Instructions for the task
Retype every record below exactly as it is written.

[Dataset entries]
=-=-=-=-=
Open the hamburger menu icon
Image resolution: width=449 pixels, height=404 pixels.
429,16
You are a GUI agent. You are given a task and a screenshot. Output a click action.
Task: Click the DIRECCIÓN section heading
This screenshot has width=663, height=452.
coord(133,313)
=-=-=-=-=
Output for this task
Open the hamburger menu icon
Image resolution: width=449 pixels, height=404 pixels.
429,16
You are a GUI agent. You are given a task and a screenshot. Output a click action.
Task: Click the DIRECCIÓN section heading
This screenshot has width=663, height=452.
coord(133,313)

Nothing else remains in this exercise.